Restate the entries below in full, exactly as they read, but without pictures.

» **Records shown**:
━━━━━━━━━━━━━━━━━━━━━━━━━━━━━━
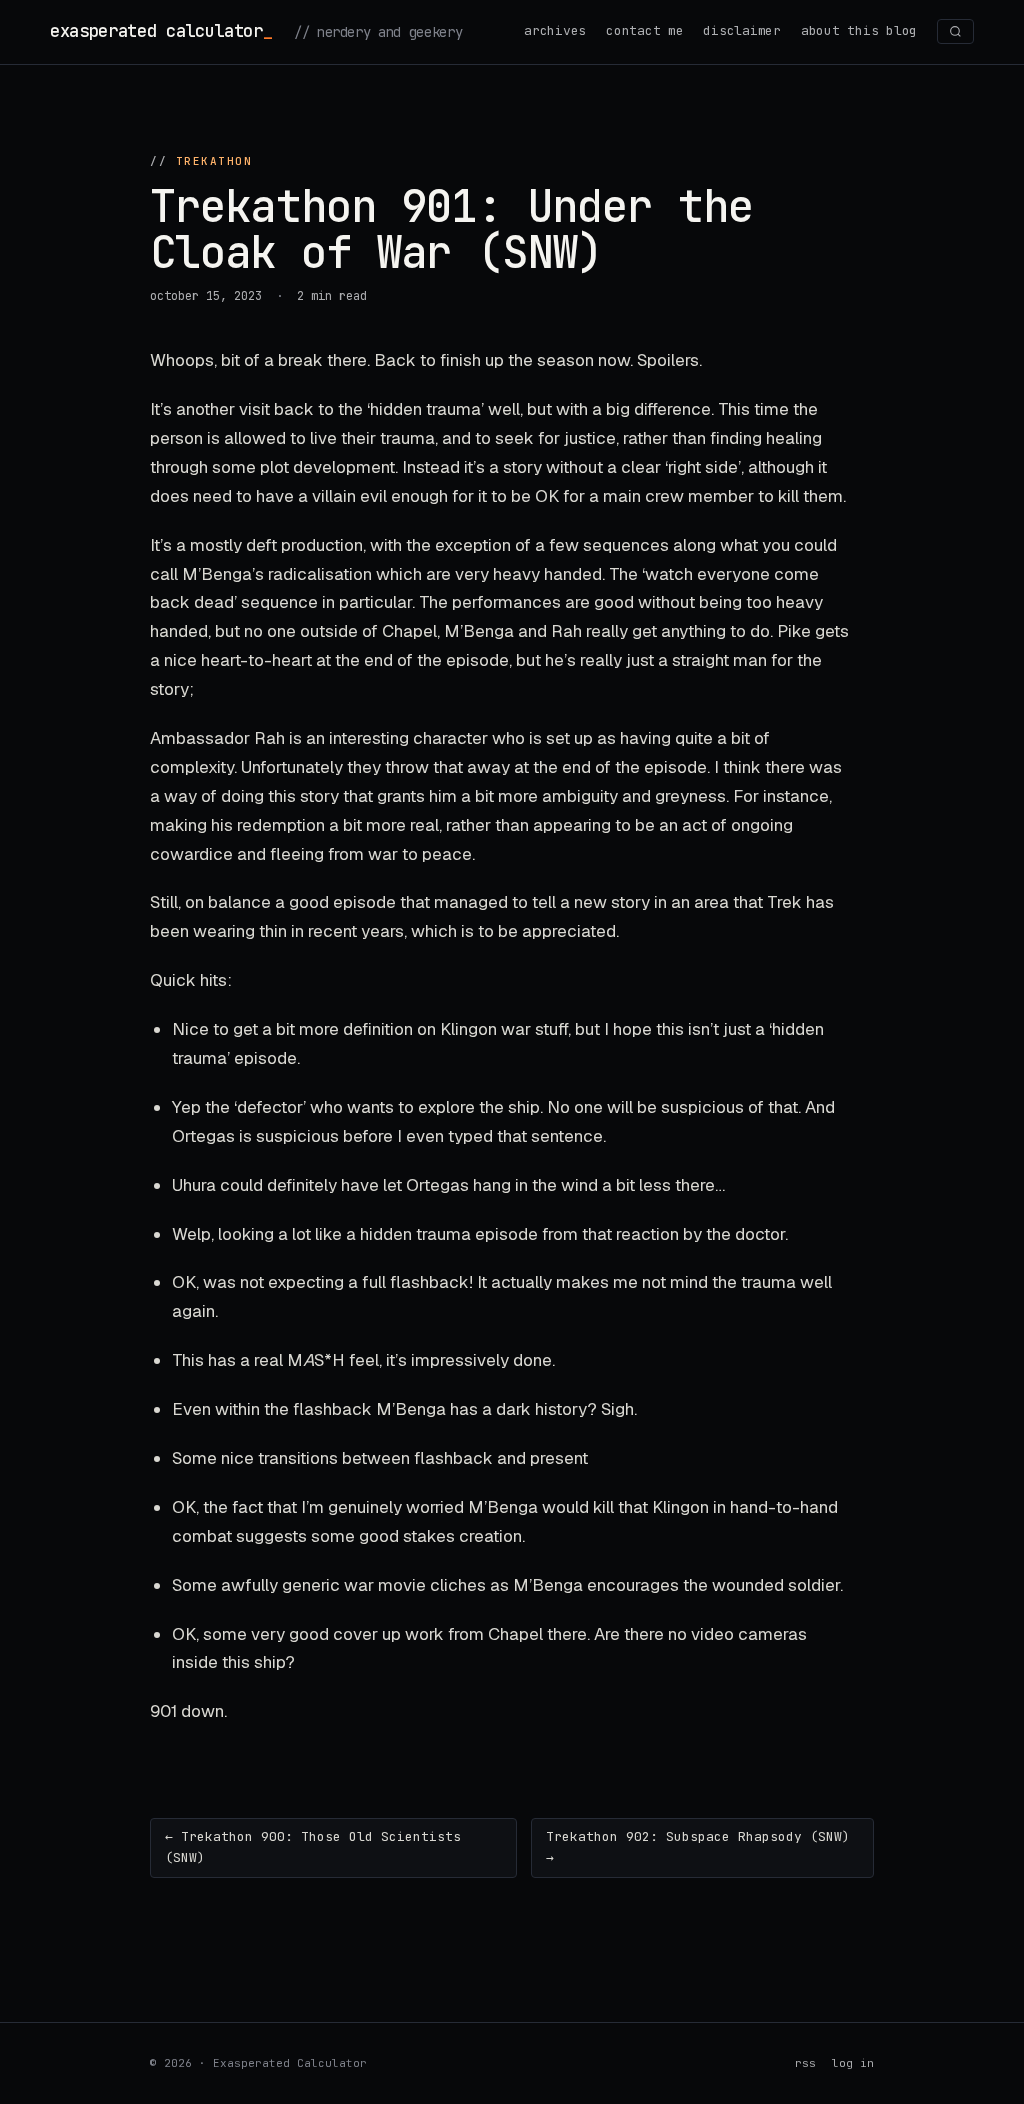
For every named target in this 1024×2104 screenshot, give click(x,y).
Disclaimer (741, 30)
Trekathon (214, 161)
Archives (555, 30)
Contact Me (644, 30)
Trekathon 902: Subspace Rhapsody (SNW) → (698, 1847)
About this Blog (859, 30)
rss (805, 2063)
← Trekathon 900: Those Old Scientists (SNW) (313, 1847)
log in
━━━━━━━━━━━━━━━━━━━━━━━━━━━━━━
» **Expected answer**:
For every named target in this 1024×2104 screenshot, give click(x,y).
Disclaimer (741, 30)
Trekathon (214, 161)
Archives (555, 30)
Contact Me (644, 30)
Trekathon 902: Subspace Rhapsody (SNW) → (698, 1847)
About this Blog (859, 30)
rss (805, 2063)
← Trekathon 900: Those Old Scientists (SNW) (313, 1847)
log in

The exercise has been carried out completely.